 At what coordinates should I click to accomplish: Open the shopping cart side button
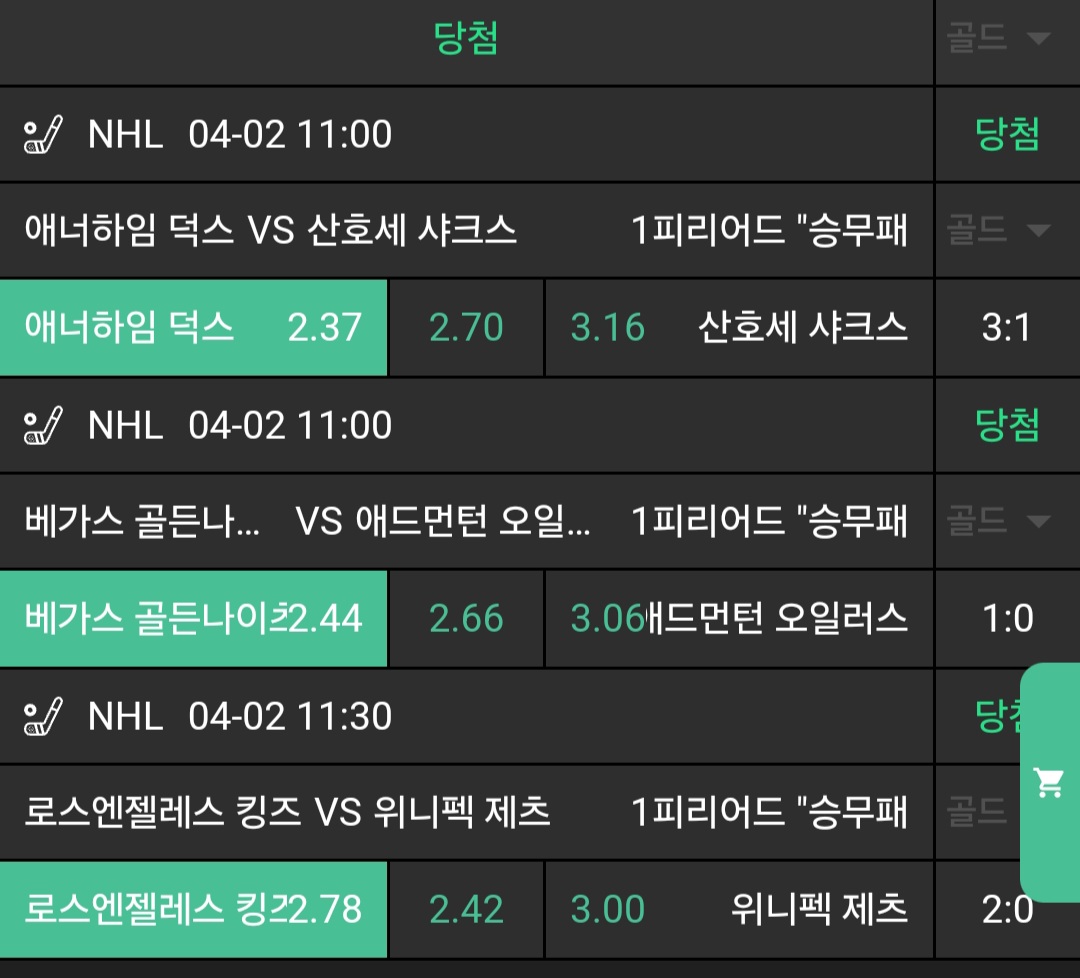tap(1049, 782)
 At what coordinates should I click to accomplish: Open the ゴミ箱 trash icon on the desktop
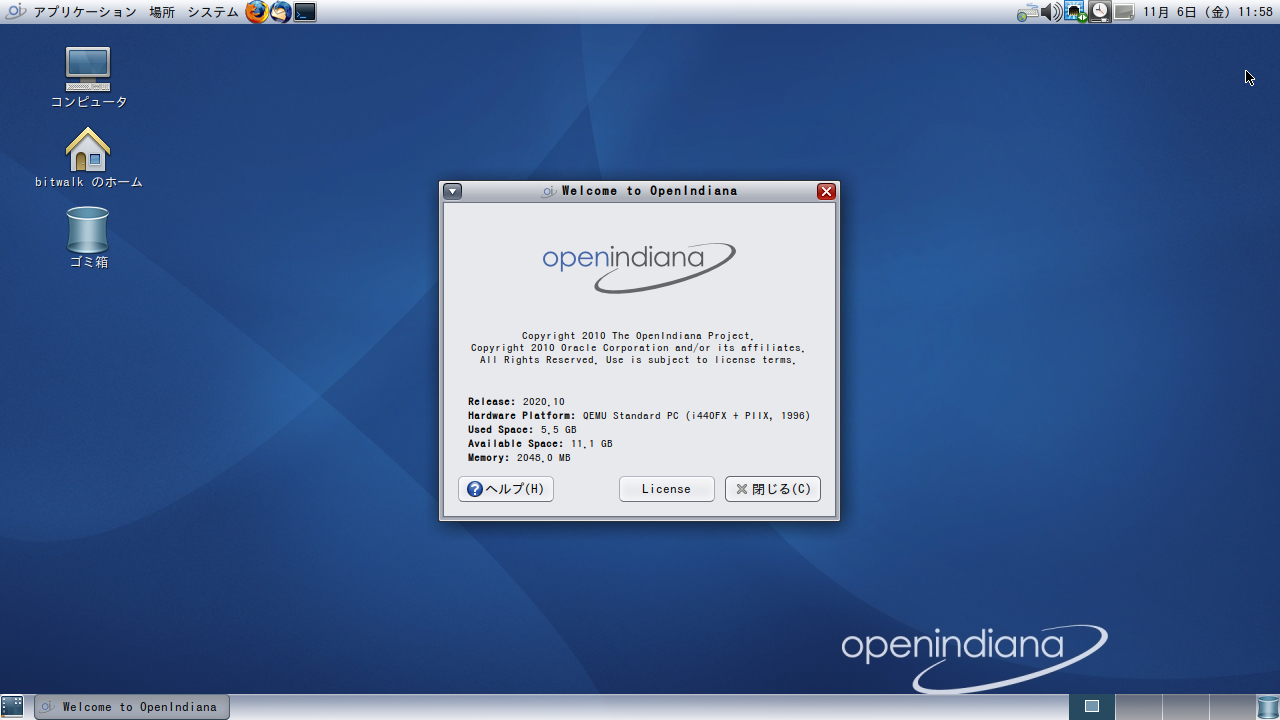(x=88, y=230)
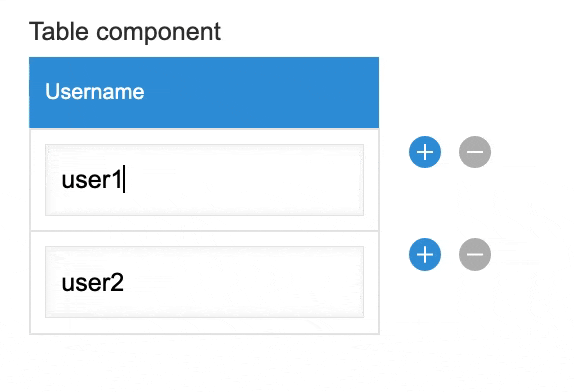
Task: Click empty space inside the user1 field
Action: coord(245,180)
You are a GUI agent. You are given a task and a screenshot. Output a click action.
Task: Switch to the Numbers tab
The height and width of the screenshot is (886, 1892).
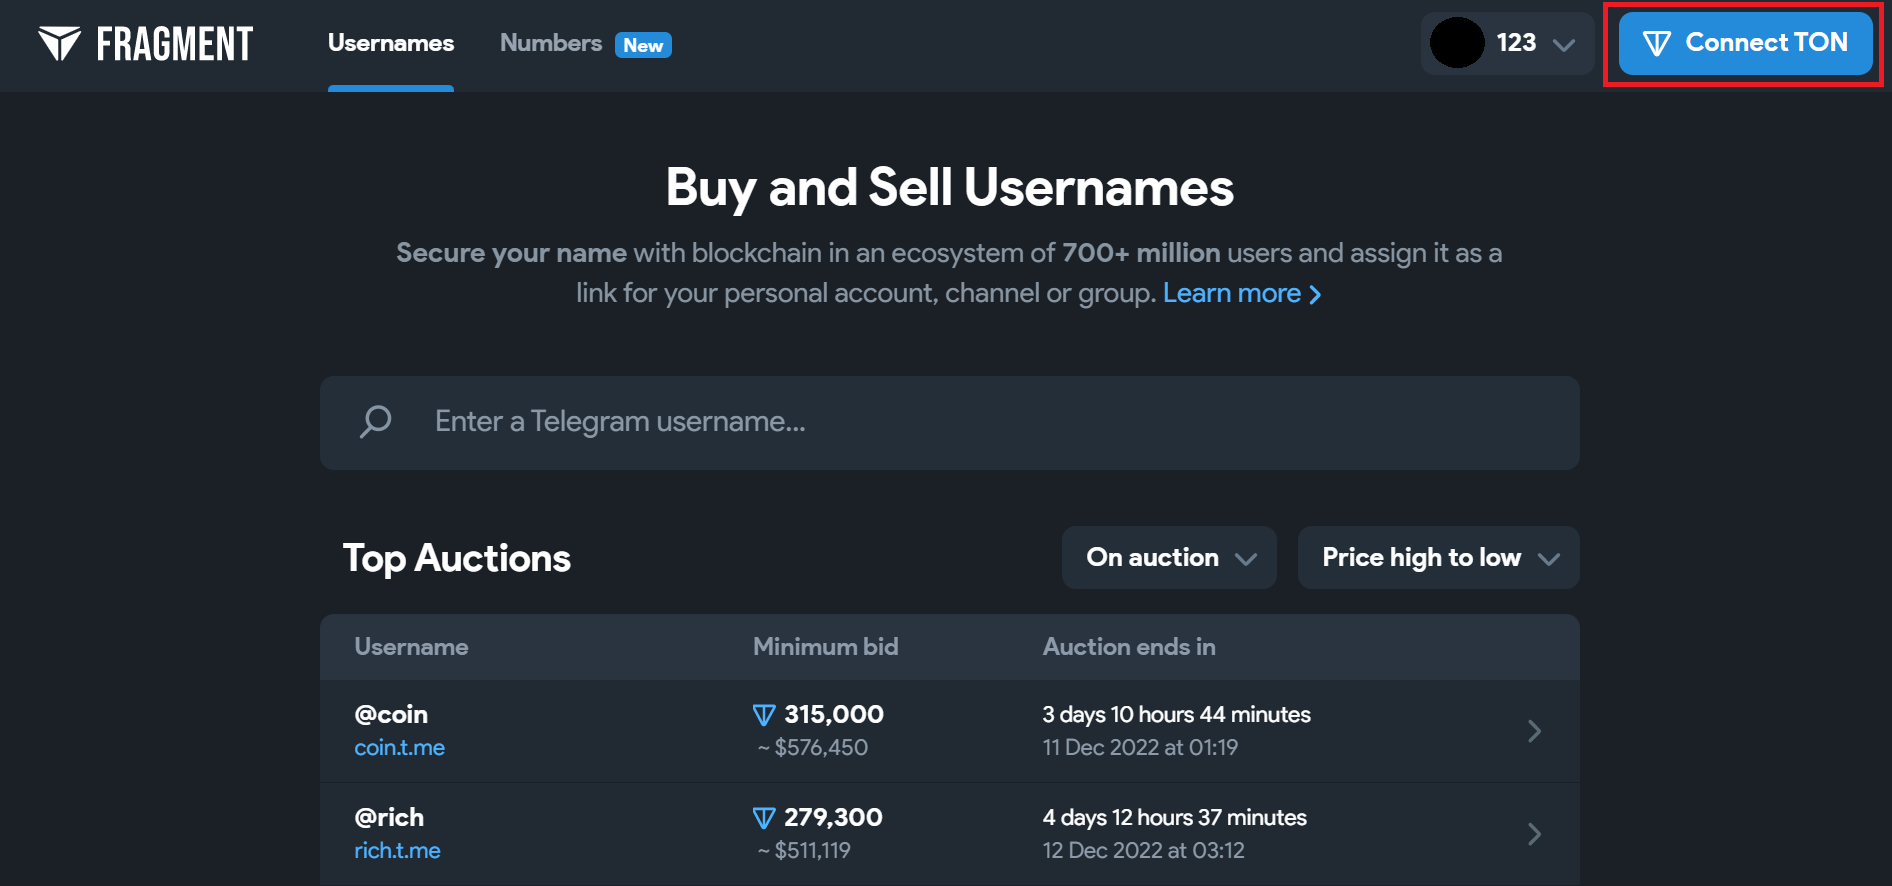click(551, 43)
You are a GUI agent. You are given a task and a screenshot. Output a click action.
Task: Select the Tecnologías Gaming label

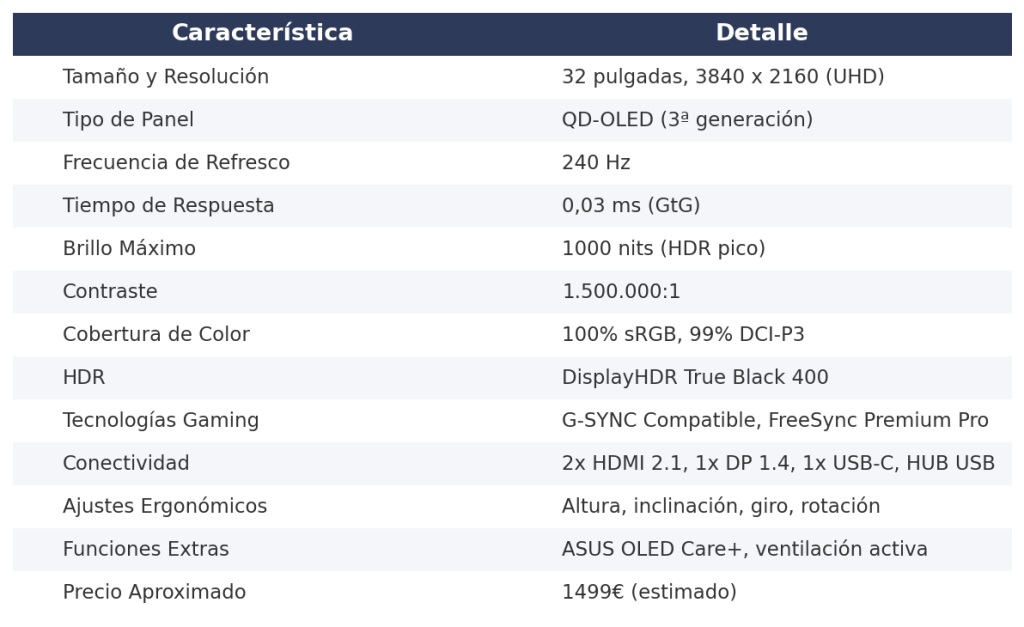(161, 421)
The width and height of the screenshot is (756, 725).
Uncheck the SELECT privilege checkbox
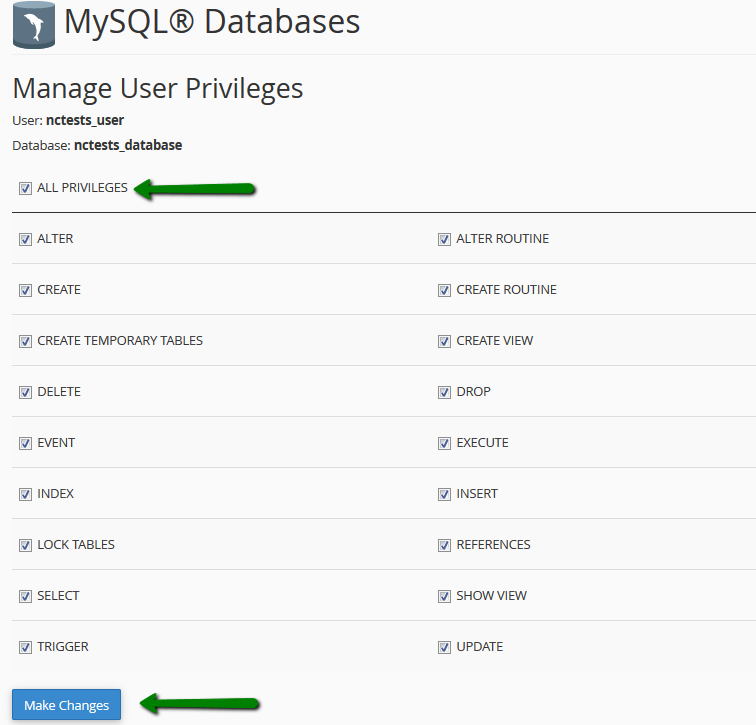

_Task objective_: Extract all of the text in the material above, word for word, and leave out the pictures.

_Reply to the task_:
 At what coordinates should I click to accomplish: Open the shopping cart side button
tap(1049, 782)
 At what coordinates should I click to accomplish: Open the ゴミ箱 trash icon on the desktop
(x=88, y=230)
Task: Click empty space inside the user1 field
Action: coord(245,180)
You are a GUI agent. You are given a task and a screenshot. Output a click action.
Task: Switch to the Numbers tab
The height and width of the screenshot is (886, 1892).
click(551, 43)
You are a GUI agent. You are given a task and a screenshot. Output a click action.
Task: Select the Tecnologías Gaming label

(161, 421)
The width and height of the screenshot is (756, 725).
Uncheck the SELECT privilege checkbox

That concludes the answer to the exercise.